* [TASK DETAILS] The answer should be an exact copy of the data.

Top of EXTRACTED RECORDS

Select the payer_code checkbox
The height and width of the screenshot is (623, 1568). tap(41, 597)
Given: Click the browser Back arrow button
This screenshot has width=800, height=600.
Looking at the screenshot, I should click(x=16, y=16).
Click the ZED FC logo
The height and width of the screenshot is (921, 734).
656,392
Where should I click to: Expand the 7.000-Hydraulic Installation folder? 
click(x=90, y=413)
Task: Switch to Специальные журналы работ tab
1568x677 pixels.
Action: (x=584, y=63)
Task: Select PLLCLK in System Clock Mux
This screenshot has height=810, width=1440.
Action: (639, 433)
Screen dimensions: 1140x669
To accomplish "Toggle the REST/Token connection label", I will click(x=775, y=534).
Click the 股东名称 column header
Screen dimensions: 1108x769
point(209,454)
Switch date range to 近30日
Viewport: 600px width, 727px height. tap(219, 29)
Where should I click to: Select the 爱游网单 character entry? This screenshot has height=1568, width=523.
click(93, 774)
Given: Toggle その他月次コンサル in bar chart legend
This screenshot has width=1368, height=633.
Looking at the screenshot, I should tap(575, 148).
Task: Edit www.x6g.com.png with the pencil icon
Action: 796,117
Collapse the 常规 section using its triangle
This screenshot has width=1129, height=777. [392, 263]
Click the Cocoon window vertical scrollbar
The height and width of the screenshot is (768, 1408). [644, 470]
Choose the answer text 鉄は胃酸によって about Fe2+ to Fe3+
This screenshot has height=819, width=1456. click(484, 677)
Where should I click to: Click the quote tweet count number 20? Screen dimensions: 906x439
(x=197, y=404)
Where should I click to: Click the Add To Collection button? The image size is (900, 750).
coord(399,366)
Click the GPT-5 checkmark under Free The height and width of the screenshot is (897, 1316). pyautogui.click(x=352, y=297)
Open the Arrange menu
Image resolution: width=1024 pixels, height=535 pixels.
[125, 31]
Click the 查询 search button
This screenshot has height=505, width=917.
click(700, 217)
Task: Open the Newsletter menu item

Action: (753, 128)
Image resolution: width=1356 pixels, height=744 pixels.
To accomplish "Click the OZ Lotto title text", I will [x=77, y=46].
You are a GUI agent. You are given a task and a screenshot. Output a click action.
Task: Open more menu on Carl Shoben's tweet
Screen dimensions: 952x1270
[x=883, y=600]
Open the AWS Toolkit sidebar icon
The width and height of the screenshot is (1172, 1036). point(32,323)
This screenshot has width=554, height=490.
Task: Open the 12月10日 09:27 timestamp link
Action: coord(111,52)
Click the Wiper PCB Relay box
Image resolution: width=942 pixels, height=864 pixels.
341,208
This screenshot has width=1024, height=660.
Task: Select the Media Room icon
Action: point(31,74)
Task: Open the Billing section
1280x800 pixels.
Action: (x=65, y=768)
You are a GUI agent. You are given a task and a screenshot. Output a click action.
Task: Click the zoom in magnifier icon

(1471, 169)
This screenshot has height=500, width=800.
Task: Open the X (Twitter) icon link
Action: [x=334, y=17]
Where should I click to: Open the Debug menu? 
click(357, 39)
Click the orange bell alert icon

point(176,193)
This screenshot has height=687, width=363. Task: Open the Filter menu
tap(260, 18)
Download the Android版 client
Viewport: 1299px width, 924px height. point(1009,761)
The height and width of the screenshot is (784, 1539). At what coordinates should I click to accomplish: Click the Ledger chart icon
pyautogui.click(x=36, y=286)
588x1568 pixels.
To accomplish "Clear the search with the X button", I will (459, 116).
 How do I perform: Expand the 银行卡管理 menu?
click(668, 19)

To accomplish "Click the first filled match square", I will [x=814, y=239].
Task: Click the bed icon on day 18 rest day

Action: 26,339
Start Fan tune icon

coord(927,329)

Bottom of EXTRACTED RECORDS

* [EXERCISE RESULT]
Select the payer_code checkbox
The height and width of the screenshot is (623, 1568). tap(41, 597)
Given: Click the browser Back arrow button
This screenshot has width=800, height=600.
Looking at the screenshot, I should click(x=16, y=16).
Click the ZED FC logo
The height and width of the screenshot is (921, 734).
656,392
Where should I click to: Expand the 7.000-Hydraulic Installation folder? 
click(x=90, y=413)
Task: Switch to Специальные журналы работ tab
1568x677 pixels.
Action: (x=584, y=63)
Task: Select PLLCLK in System Clock Mux
This screenshot has height=810, width=1440.
Action: (639, 433)
Screen dimensions: 1140x669
To accomplish "Toggle the REST/Token connection label", I will click(x=775, y=534).
Click the 股东名称 column header
Screen dimensions: 1108x769
point(209,454)
Switch date range to 近30日
Viewport: 600px width, 727px height. tap(219, 29)
Where should I click to: Select the 爱游网单 character entry? This screenshot has height=1568, width=523.
click(93, 774)
Given: Toggle その他月次コンサル in bar chart legend
This screenshot has width=1368, height=633.
Looking at the screenshot, I should tap(575, 148).
Task: Edit www.x6g.com.png with the pencil icon
Action: 796,117
Collapse the 常规 section using its triangle
This screenshot has width=1129, height=777. [392, 263]
Click the Cocoon window vertical scrollbar
The height and width of the screenshot is (768, 1408). [644, 470]
Choose the answer text 鉄は胃酸によって about Fe2+ to Fe3+
This screenshot has height=819, width=1456. click(484, 677)
Where should I click to: Click the quote tweet count number 20? Screen dimensions: 906x439
(x=197, y=404)
Where should I click to: Click the Add To Collection button? The image size is (900, 750).
coord(399,366)
Click the GPT-5 checkmark under Free The height and width of the screenshot is (897, 1316). pyautogui.click(x=352, y=297)
Open the Arrange menu
Image resolution: width=1024 pixels, height=535 pixels.
[125, 31]
Click the 查询 search button
This screenshot has height=505, width=917.
click(700, 217)
Task: Open the Newsletter menu item

Action: (753, 128)
Image resolution: width=1356 pixels, height=744 pixels.
To accomplish "Click the OZ Lotto title text", I will [x=77, y=46].
You are a GUI agent. You are given a task and a screenshot. Output a click action.
Task: Open more menu on Carl Shoben's tweet
Screen dimensions: 952x1270
[x=883, y=600]
Open the AWS Toolkit sidebar icon
The width and height of the screenshot is (1172, 1036). point(32,323)
This screenshot has width=554, height=490.
Task: Open the 12月10日 09:27 timestamp link
Action: coord(111,52)
Click the Wiper PCB Relay box
Image resolution: width=942 pixels, height=864 pixels.
341,208
This screenshot has width=1024, height=660.
Task: Select the Media Room icon
Action: point(31,74)
Task: Open the Billing section
1280x800 pixels.
Action: (x=65, y=768)
You are a GUI agent. You are given a task and a screenshot. Output a click action.
Task: Click the zoom in magnifier icon

(1471, 169)
This screenshot has height=500, width=800.
Task: Open the X (Twitter) icon link
Action: [x=334, y=17]
Where should I click to: Open the Debug menu? 
click(357, 39)
Click the orange bell alert icon

point(176,193)
This screenshot has height=687, width=363. Task: Open the Filter menu
tap(260, 18)
Download the Android版 client
Viewport: 1299px width, 924px height. point(1009,761)
The height and width of the screenshot is (784, 1539). At what coordinates should I click to accomplish: Click the Ledger chart icon
pyautogui.click(x=36, y=286)
588x1568 pixels.
To accomplish "Clear the search with the X button", I will (459, 116).
 How do I perform: Expand the 银行卡管理 menu?
click(668, 19)

To accomplish "Click the first filled match square", I will [x=814, y=239].
Task: Click the bed icon on day 18 rest day

Action: 26,339
Start Fan tune icon

coord(927,329)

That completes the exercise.